I want to make one thing super clear, we don't make money off users trading, we are an investment/analysis tool and we make no claims/would never be a predatory entity that makes claims of x% returns/anything like that. We genuinely care about educating our users, and then letting them make their own decisions.

As for the links you sent (thanks for that btw!) I would bucket this with a bulk of the education out there, that's existed for a while, but hasn't been solving the financial literacy issue. The reason we believe this is the case is that education you sent is boring/static white text. Most people in the younger generations just don't learn that way.
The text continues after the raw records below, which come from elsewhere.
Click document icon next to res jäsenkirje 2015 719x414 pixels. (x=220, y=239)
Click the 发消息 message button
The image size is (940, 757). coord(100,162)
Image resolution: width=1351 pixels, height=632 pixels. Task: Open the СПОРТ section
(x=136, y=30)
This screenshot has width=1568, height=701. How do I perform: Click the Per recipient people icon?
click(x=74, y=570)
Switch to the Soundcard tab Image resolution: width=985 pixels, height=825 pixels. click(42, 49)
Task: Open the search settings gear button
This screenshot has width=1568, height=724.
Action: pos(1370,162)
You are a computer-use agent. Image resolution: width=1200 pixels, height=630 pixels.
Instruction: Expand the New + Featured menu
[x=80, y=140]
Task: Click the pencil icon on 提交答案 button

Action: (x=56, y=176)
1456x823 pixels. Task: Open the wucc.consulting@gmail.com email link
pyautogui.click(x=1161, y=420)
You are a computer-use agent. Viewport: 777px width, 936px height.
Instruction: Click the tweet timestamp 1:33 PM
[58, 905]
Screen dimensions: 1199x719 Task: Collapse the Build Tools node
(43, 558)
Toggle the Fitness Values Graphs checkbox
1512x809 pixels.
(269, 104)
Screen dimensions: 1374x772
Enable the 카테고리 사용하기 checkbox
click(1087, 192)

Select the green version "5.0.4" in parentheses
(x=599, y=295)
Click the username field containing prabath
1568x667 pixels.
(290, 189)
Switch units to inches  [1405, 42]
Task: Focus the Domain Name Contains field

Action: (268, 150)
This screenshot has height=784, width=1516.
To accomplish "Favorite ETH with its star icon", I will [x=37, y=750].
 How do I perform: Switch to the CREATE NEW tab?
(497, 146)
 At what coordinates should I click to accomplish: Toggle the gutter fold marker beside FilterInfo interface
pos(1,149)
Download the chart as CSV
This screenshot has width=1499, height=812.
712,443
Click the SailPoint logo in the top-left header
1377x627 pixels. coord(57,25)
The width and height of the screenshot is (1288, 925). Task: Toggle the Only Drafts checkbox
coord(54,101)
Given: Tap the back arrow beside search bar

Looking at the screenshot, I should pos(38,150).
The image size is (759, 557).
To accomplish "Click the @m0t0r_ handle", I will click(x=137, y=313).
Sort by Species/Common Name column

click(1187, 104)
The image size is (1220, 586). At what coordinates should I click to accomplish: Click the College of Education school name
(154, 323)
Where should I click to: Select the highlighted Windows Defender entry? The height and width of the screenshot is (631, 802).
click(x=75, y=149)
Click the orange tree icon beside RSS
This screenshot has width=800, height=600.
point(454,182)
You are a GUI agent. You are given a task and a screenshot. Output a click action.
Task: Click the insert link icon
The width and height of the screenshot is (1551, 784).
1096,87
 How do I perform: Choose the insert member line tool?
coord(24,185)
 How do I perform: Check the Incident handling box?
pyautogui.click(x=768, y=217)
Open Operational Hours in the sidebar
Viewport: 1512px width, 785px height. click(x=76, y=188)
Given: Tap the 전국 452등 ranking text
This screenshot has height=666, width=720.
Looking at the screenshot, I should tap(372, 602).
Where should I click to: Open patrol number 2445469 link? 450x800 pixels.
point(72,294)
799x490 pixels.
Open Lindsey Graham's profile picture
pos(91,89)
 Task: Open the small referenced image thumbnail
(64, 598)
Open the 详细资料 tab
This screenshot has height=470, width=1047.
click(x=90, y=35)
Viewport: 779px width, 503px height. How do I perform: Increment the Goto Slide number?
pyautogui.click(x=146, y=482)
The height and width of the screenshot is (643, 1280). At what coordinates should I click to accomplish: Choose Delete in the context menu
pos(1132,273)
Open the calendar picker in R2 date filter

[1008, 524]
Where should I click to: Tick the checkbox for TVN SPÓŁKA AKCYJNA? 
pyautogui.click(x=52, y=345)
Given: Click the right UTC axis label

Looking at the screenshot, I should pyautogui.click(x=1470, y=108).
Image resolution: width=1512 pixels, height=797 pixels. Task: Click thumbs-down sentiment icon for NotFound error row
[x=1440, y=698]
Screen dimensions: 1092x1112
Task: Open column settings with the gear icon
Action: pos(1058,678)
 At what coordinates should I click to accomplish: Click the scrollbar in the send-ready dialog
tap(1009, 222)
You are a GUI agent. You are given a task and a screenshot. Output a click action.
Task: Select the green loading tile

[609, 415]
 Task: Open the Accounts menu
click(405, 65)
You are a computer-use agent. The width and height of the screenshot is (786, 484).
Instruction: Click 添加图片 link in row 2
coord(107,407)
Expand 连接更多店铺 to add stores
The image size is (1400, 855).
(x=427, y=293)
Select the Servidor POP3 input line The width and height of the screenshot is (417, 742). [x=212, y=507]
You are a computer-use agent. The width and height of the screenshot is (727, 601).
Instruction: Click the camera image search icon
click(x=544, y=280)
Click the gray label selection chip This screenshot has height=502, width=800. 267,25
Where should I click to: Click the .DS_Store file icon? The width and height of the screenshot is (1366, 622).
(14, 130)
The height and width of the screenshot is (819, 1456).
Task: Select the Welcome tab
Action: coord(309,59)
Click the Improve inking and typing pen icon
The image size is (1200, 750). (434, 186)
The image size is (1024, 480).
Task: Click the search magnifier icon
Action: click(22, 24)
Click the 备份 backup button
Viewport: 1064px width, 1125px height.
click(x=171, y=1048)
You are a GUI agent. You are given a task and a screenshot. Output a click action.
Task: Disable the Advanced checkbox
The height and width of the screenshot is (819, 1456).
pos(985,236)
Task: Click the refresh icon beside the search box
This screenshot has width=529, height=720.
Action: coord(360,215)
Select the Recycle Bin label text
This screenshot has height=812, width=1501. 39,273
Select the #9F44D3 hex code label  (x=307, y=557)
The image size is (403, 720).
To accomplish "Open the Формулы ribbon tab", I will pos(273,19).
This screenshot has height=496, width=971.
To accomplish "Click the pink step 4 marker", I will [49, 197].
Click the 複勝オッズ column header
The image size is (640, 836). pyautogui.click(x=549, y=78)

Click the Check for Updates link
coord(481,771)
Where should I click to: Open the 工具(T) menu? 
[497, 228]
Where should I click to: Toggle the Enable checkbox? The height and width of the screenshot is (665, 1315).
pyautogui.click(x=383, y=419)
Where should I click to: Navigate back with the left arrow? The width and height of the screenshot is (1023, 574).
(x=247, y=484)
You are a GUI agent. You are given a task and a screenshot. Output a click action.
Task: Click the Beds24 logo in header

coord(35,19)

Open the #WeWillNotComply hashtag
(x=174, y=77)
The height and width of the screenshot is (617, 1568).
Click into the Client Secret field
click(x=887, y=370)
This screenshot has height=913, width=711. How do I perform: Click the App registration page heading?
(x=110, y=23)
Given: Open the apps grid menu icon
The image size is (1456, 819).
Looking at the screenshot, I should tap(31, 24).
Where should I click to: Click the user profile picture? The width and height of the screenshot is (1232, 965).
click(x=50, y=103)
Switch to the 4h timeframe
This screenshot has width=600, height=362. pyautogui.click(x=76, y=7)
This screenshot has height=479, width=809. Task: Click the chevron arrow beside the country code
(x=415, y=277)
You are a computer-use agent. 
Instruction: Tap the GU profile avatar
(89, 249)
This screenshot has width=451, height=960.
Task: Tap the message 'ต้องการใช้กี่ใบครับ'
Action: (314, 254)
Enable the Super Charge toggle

Further that education isn't inlined/when you need it while looking at financials.

A lot of our users/the founders find it much easier/more inviting/more fun & interactive to learn with the "clicky" ? modules we embed inline all over the site to define everything in small chunks. We are finding this is a way to learn where you actually remember things, but more importantly are engaged/having fun learning it. We have yet to see a tool besides ours to execute on this properly since it's very hard to create a consumer product that makes learning investing easy. Most importantly noobies feel comfortable in our tool, 99% of people who are brand new to investing get scared to death and never start when sent 20+ 10pt size font articles.

Lastly, my point isn't to say those resources aren't great, they are. But statistically people will just not read that, and/or not internalize it since it's not being applied when they need it while researching numbers/S1 filings/SEC reports/etc

1 comments

How in-depth do you plan to go? Black-Scholes? Fitting volatility curves?
Definitely not that deep! I would say those formulas/complex math are not things Stock Unlock believes are necessary for 99% of people to learn.

Surprisingly, most people don't understand price ratios, whats each line of a financial report means (i.e. operating cash flow vs investing cash flow). So you can maybe label it "investing 101", "Intelligent Investor" type stuff.

Can you give more info on fitting volatility curves?
Lookup the term Implied Volatility Surface, it is a visualisation of an option's volatility and value across time (usually derived from black-scholes I think, assuming european style options, american ones use others like binomial). Find a decent textbook on quantitative finance related to options and derivatives (as in actual mathematical modeling, not candlestick horoscopes), they would be able to explain it better.